SCREENING DE ANEUPLOIDÍAS EN EL PRIMER TRIMESTRE DE LA GESTACIÓN
Los primeros contribuyentes a incrementar los niveles de pesquisa de aneuploidías fueron niveles hormonales en sangre materna. La medición de marcadores bioquímicos (MB) en el primer trimestre como la fracción libre de la subunidad de la gonadotrofina coriónicahumana (FB-hCG) y la proteína plasmática A asociada a embarazo (PAPP-A), demostradamente independientes de los ecográficos, han permitido combinarlos a estos, llevando los índices de detección de trisomía 21 a cifras superiores a 90%.
CÁLCULO DE RIESGO DE ANEUPLOIDÍAS
1.- Cálculo de riesgo basal
Existen ciertos datos anamnésticos que modifican la posibilidad de presentar problemas específi cos que en el caso de aneuploidías
- Edad materna
- Edad gestacional al momento del tamizaje
- Antecedente de embarazo previo afectado por una trisomía
- Raza
2.- Marcadores ultrasonográficos
- Traslucencia nucal:
Valores normales: A medida que aumenta la edad gestacional, se incrementa. Existe una distribución normal. De acuerdo a la guías de la FMF la TN se considera aumentada si sus valores son:
1) 2.3 mm o más en fetos con LCN entre 45 y 55mm
2) 2.5 mm o más en fetos con LCN entre 56 y 67mm
3) 2.8 mm o más en fetos con LCN entre 68 y 84mm
- Hueso nasal
- Regurgitación tricuspídea
- Ductus venoso
- Ángulo facial
- Otros
3.- Marcadores bioquímicos
El primer reporte sobre marcadores de aneuploidías apareció a principios de los ochenta y correspondió a niveles de alfa feto proteína sérica ( AFP), en el segundo trimestre de la gestación. Dichos valores, a diferencia del claro aumento que se les conoce ante la presencia de un defecto de tubo neural abierto, en el caso de trisomía 21 tienden a estar bajo la mediana de la población gestante en etapas de embarazo equivalentes.
Otros marcadores independientes de AFP como estriol no conjugado (uE3) y la subunidad beta de la gonadotropina coriónica humana (-hCG), total fracción libre, fueron reportados pocos años más tarde.
La combinación de los tres generó el concepto de Triple Test, y contribuyó asociado a la edad materna a índices de detección en niveles de 60-70%.

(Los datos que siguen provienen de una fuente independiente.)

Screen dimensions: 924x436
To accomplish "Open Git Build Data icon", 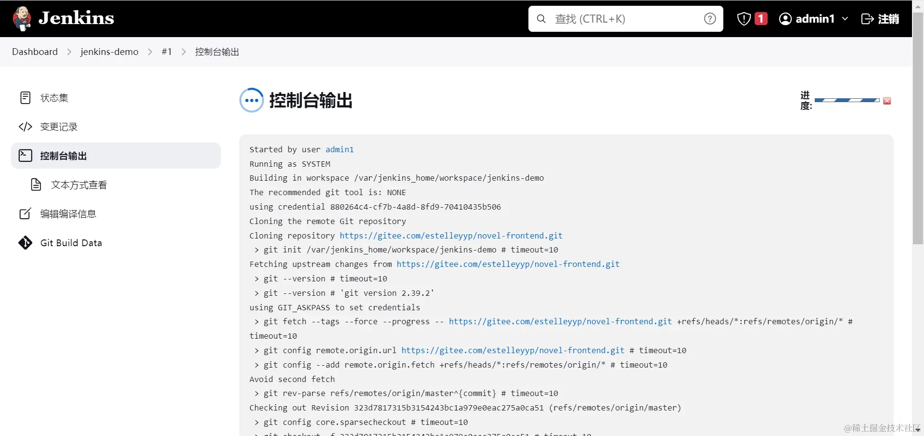I will pyautogui.click(x=26, y=243).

Nuevos marcadores han sido reportados en la literatura reciente. Es el caso de ADAM-12, proteasa de algunas de las proteínas vinculantes al factor de crecimiento símil a insulina (IGFBP-3 y 5).
Este marcador incrementa su concentración en el suero materno sostenidamente hasta el término, siendo su origen más probable el sinciciotrofoblasto. Sus niveles en embarazadas portadoras de fetos con síndrome de Down, están significativamente reducidos en relación a embarazos normales (MoM 0.14, rango 0.01-0.76).